Gold was trading at US$1637.42 per ounce.

The euro was bid at US$1.3164 from its previous close of $1.3154.

Poor politics and even worse economics put global markets under pressure again yesterday and it looks as if the sentiment could extend into today, RMB said in its morning report.

"USD/ZAR reached a high of 7.88 and while it is back at 7.86, it risks edging into the 7.90s. Commodities haven't escaped the selling - the oil price dipped below US$118/bbl and gold fell by nearly 1 percent."

"The fall of the Dutch government after failing to agree to a budget has jolted markets. And coming right after the French vote that showed strong support for extreme candidates, and plurality of support to the socialists, has created an impression of a Europe that is rejecting fiscal austerity. We now need to worry about Holland and Hollande," they wrote.

Dow Jones Newswires reported the euro was range bound against the US dollar as investors were hesitant to take significant positions before the results of this week's US Federal Open Market Committee meeting.

"Looking ahead, [Tuesday's] bond auctions from Italy, Spain, and the Netherlands will provide the next test of market sentiment," said Mike Jones, currency strategist at Bank of New Zealand. "However, the FOMC meeting [outcome] will capture most of the market's attention ... Overall, we suspect the Fed statement will [toe] the same cautious line as last time."

With Spanish fear reaching a crescendo, France injected yet another element of uncertainty into a whipsawed market, and raised the stakes for the euro.

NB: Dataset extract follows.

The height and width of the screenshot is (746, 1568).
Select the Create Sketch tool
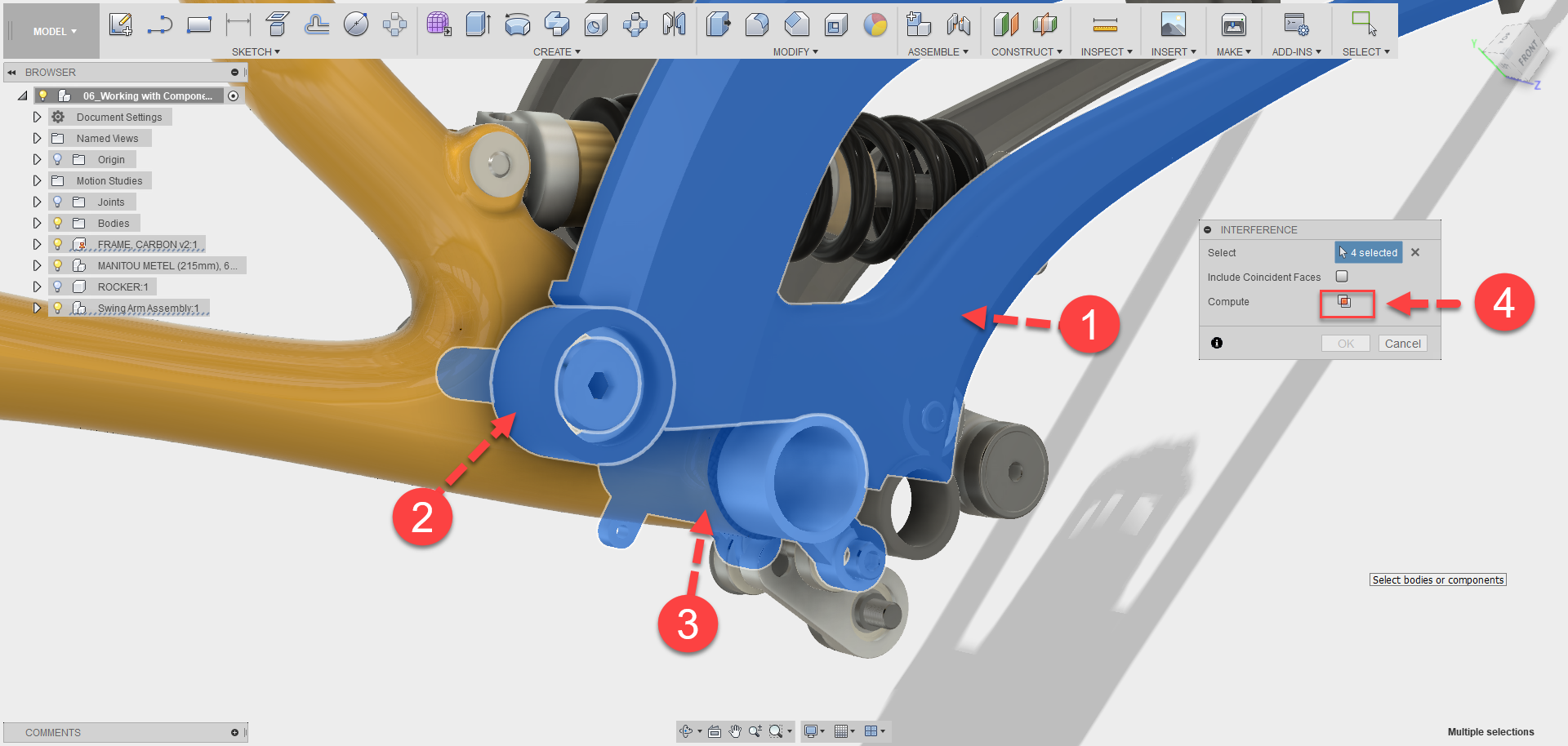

According to some analysts, the shifting of Europe's political winds may put France back into a similar predicament as last year, when contagion fears sent French bond yields higher and routed bank stocks.

"As one small measure of this we therefore note that while France did hold a successful bond auction last week, the premium it has to pay over Germany to borrow continues to increase, rising back above 154 [basis points] this morning for the first time since late November," said analysts at Bank of New York Mellon.

Bonds softer after 'poor' auction

South African bonds drifted higher in quiet midday play on Tuesday after what a trader described as a "poor" government bond auction.

At its weekly auction, the National Treasury received bids totalling R2.55 billion for R1.1 billion worth of R203 bonds at a clearing yield of 7.020 percent, bids totalling R860 million for R500 million worth of R209 bonds at a clearing yield of 8.780 percent and bids totalling R1.33 billion for R500 million worth of R214 bonds at a clearing yield of 8.750 percent.

At 11:50, the benchmark R157 bond was trading at 6.510 percent from its previous close of 6.520 percent. The R207 was bid at 7.585 percent and offered at 7.560 percent from a previous close of 7.580 percent and the R186 bid at 8.195 percent and offered at 8.175 percent from its close of 8.170 percent.